Se dirá que el peso de las circunstancias obligó al obradorismo a no ser remilgoso en materia de alianzas; “males necesarios para estar en condiciones de resistir las acechanzas de los poderosos adversarios”. Quizá. Pero no podemos ignorar la sombra de impunidad que tales “necesidades políticas” extienden a muchos de los protagonistas de la corrupción. No es que la promesa de combatirla quede invalidada, pero de entrada queda bastante maltrecha.

Incluso si la real politik explica, que no justifica, tan laxos criterios, resulta mucho menos entendible que esta tolerancia se extienda a las propias filas del obradorismo, a los soldados que tendrían que ser portadores de esta cruzada. Asumiendo que los del Partido Verde o los Napitos son invitados externos incómodos, al menos se tendría que haber sido más exigentes con los de casa. Los ostensibles casos de Gertz Manero, Scherer y equivalentes muestran que no ha sido así.

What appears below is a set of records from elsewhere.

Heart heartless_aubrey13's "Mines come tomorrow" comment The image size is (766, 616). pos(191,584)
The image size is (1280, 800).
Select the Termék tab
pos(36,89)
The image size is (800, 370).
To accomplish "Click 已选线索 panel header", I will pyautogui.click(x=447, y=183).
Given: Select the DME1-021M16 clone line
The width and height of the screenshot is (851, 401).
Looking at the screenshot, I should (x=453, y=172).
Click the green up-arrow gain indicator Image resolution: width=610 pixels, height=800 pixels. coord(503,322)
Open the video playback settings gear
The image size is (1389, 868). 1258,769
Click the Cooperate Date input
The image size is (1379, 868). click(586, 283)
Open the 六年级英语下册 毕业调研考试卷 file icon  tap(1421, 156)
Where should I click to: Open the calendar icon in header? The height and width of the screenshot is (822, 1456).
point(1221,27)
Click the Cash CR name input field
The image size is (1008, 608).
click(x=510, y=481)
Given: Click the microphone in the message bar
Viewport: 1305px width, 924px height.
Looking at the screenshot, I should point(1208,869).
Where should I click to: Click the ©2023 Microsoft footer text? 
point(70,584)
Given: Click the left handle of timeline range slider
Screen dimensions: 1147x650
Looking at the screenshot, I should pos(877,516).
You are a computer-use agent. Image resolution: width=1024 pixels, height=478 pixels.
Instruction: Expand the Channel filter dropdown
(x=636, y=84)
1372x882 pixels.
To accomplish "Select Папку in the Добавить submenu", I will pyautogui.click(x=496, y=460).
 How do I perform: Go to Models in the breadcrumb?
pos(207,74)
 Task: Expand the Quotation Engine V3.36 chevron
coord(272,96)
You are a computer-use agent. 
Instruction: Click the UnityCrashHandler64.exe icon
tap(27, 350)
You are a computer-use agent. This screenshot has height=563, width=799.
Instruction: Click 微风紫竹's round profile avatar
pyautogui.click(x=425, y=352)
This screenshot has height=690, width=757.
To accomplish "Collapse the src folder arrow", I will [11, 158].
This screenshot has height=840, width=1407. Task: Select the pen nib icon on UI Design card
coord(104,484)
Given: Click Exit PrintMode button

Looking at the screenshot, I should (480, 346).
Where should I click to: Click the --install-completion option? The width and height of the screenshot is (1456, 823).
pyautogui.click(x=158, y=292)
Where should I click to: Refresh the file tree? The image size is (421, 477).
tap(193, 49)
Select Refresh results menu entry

En la polarización a la que se ha entregado el Presidente o en el llamado a filas al grito de estás conmigo o en contra de mí, la lealtad ha sustituido al criterio de honestidad. Al arranque de su sexenio AMLO llegó a decir que los funcionarios de su administración debían tener 90% de honestidad y 10% de experiencia. Un criterio de entrada preocupante; en lo personal preferiría otra mezcla al acudir a un consultorio dental o pensar en el ingeniero civil a cargo del edificio de departamentos donde voy a vivir, y supongo que lo mismo vale para el responsable de las finanzas públicas o el doctor destinado a detener una epidemia. Pero el asunto se agrava cuando la honestidad es subordinada a la lealtad personal al Presidente. El combate a la corrupción que solo se esgrime en contra de los adversarios y exime a los colaboradores leales, lejos de desterrar la corrupción se convierte en una variante política de esta.

El gobierno de la 4T dejará un saldo de claroscuros. Y contra lo que muchos piensan, me parece que en ese balance habrá aciertos destacados para el futuro de México. Me habría gustado que el combate a la corrupción hubiera sido uno de ellos; que el Presidente hubiera sido el más implacable crítico de las faltas de sus colaboradores. No fue así y con ello perdimos una oportunidad histórica.